§ Written problem:
Copy the lines word for word, from the line containing "Where should I click to: Click the Programm-Manager" through the line containing "pos(308,362)", including both of those lines.

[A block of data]
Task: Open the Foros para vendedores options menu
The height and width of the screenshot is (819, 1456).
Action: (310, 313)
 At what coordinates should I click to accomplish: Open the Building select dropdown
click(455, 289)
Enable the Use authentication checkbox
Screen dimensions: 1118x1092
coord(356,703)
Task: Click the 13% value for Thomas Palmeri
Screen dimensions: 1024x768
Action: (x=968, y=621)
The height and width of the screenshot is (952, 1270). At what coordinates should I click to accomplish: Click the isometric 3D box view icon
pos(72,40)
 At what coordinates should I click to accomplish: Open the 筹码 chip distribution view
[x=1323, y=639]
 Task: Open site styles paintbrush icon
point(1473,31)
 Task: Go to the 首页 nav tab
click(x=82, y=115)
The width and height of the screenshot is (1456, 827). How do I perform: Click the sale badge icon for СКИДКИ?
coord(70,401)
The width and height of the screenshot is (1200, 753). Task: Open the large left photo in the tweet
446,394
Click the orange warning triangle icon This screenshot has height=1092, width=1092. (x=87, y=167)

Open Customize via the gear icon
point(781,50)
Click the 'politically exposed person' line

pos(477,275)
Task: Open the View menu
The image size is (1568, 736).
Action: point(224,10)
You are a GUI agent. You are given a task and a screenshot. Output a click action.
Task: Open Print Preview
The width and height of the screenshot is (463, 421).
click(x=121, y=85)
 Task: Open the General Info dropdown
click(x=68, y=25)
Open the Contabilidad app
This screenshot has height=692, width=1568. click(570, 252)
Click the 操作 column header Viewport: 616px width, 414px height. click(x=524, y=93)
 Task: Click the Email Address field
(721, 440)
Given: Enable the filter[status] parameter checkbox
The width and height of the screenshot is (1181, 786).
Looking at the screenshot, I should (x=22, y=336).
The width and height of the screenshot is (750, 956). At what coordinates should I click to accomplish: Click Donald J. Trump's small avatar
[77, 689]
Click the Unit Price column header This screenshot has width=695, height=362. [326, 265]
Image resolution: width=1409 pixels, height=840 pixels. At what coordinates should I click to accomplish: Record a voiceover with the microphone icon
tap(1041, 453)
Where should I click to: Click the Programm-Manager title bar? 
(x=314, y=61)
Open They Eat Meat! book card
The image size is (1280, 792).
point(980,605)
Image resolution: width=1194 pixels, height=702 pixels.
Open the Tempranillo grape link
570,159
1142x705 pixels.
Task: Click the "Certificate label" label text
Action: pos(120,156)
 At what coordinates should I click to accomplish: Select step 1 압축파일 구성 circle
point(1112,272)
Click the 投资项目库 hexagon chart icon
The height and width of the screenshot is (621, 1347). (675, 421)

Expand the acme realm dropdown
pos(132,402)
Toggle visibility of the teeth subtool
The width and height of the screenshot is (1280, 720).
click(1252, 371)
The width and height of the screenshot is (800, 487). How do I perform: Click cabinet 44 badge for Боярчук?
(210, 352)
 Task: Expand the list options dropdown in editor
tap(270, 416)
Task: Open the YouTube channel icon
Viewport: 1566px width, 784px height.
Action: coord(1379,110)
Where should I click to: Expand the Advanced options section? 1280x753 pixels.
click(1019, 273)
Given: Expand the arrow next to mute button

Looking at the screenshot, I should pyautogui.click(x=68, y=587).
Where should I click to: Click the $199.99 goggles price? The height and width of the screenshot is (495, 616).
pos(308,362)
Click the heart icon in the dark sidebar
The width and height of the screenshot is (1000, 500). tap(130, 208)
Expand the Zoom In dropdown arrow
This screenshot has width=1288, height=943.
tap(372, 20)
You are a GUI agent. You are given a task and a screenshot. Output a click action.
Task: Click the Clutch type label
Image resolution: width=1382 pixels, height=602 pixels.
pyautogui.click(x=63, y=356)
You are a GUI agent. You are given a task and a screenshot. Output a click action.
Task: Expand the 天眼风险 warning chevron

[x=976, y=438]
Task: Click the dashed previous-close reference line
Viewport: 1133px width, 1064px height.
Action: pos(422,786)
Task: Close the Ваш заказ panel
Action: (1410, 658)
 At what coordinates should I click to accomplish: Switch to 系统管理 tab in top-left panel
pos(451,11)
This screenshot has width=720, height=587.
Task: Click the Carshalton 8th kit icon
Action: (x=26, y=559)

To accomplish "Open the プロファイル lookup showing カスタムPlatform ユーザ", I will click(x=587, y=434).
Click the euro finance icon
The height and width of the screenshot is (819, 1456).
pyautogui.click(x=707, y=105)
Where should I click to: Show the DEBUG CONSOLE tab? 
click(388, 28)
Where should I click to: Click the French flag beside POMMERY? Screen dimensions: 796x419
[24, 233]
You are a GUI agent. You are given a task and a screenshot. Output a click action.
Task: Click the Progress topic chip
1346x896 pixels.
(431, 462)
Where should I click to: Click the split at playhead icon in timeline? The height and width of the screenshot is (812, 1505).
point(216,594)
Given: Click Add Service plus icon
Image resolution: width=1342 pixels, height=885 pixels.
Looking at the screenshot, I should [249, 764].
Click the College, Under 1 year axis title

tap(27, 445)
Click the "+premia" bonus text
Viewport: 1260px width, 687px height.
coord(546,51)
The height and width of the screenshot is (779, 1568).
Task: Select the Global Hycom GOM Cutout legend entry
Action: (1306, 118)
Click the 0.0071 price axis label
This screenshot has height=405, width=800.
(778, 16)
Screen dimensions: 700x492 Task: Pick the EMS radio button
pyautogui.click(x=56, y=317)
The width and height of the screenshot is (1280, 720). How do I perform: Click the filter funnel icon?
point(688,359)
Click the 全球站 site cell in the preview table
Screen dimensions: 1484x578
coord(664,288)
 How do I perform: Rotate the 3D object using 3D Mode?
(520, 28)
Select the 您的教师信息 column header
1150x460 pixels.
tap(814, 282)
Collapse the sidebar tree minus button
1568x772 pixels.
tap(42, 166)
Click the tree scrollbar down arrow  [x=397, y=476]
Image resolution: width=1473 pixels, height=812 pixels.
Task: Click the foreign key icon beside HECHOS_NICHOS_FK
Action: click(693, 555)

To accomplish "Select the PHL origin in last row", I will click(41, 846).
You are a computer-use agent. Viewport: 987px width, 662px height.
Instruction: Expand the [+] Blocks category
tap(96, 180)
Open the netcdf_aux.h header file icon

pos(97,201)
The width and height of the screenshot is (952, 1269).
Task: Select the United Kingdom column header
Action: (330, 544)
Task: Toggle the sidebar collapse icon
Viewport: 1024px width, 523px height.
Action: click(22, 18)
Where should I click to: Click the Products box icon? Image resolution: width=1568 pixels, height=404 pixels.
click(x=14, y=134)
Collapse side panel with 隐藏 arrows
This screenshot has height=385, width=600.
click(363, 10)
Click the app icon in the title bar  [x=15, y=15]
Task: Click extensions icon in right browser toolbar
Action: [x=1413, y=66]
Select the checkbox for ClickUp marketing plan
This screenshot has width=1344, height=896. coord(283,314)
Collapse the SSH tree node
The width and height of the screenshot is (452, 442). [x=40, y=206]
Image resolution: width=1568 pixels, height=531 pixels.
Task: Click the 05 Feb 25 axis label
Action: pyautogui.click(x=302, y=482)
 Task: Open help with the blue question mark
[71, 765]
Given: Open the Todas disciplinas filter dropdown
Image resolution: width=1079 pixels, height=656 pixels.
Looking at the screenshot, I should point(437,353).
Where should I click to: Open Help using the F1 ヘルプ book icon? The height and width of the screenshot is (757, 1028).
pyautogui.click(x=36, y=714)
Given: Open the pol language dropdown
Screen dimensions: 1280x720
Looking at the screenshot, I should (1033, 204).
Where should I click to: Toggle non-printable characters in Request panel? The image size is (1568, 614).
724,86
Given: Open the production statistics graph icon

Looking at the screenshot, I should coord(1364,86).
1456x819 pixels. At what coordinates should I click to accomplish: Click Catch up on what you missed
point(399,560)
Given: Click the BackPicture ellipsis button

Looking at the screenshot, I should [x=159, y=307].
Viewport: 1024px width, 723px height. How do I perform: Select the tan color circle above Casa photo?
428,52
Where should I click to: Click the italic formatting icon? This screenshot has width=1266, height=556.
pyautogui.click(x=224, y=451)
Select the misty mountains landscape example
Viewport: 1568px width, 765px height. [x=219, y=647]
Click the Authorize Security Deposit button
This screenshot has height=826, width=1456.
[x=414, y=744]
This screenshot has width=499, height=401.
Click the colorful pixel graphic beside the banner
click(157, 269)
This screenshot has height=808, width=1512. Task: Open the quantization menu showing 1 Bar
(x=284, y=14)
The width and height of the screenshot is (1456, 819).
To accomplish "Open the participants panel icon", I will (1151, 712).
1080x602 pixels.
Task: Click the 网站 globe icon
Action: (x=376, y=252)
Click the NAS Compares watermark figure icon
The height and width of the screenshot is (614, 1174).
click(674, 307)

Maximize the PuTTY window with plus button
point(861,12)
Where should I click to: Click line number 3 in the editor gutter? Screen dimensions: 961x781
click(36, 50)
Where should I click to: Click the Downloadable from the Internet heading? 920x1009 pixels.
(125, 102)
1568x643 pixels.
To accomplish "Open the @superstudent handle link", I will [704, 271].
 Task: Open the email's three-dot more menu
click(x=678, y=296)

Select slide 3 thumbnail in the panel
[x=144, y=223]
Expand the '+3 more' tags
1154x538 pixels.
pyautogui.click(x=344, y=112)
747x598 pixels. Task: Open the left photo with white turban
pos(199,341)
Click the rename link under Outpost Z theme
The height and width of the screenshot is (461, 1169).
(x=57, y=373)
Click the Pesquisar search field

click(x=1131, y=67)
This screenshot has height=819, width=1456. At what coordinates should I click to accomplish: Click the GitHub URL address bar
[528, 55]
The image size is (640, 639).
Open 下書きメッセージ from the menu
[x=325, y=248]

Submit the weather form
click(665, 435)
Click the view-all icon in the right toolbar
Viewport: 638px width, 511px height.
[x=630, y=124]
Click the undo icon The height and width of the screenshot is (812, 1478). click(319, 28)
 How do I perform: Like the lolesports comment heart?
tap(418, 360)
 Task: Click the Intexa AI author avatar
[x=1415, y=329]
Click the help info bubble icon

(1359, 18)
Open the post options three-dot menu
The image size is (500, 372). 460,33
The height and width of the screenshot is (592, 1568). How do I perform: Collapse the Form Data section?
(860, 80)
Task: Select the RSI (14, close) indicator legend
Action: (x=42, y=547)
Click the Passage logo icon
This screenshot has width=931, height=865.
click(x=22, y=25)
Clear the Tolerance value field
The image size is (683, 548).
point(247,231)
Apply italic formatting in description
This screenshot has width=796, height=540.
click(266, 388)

§ Result below:
Where should I click to: Click the Programm-Manager title bar? 
(x=314, y=61)
Open They Eat Meat! book card
The image size is (1280, 792).
point(980,605)
Image resolution: width=1194 pixels, height=702 pixels.
Open the Tempranillo grape link
570,159
1142x705 pixels.
Task: Click the "Certificate label" label text
Action: pos(120,156)
 At what coordinates should I click to accomplish: Select step 1 압축파일 구성 circle
point(1112,272)
Click the 投资项目库 hexagon chart icon
The height and width of the screenshot is (621, 1347). (675, 421)

Expand the acme realm dropdown
pos(132,402)
Toggle visibility of the teeth subtool
The width and height of the screenshot is (1280, 720).
click(1252, 371)
The width and height of the screenshot is (800, 487). How do I perform: Click cabinet 44 badge for Боярчук?
(210, 352)
 Task: Expand the list options dropdown in editor
tap(270, 416)
Task: Open the YouTube channel icon
Viewport: 1566px width, 784px height.
Action: coord(1379,110)
Where should I click to: Expand the Advanced options section? 1280x753 pixels.
click(1019, 273)
Given: Expand the arrow next to mute button

Looking at the screenshot, I should pyautogui.click(x=68, y=587).
Where should I click to: Click the $199.99 goggles price? The height and width of the screenshot is (495, 616).
pos(308,362)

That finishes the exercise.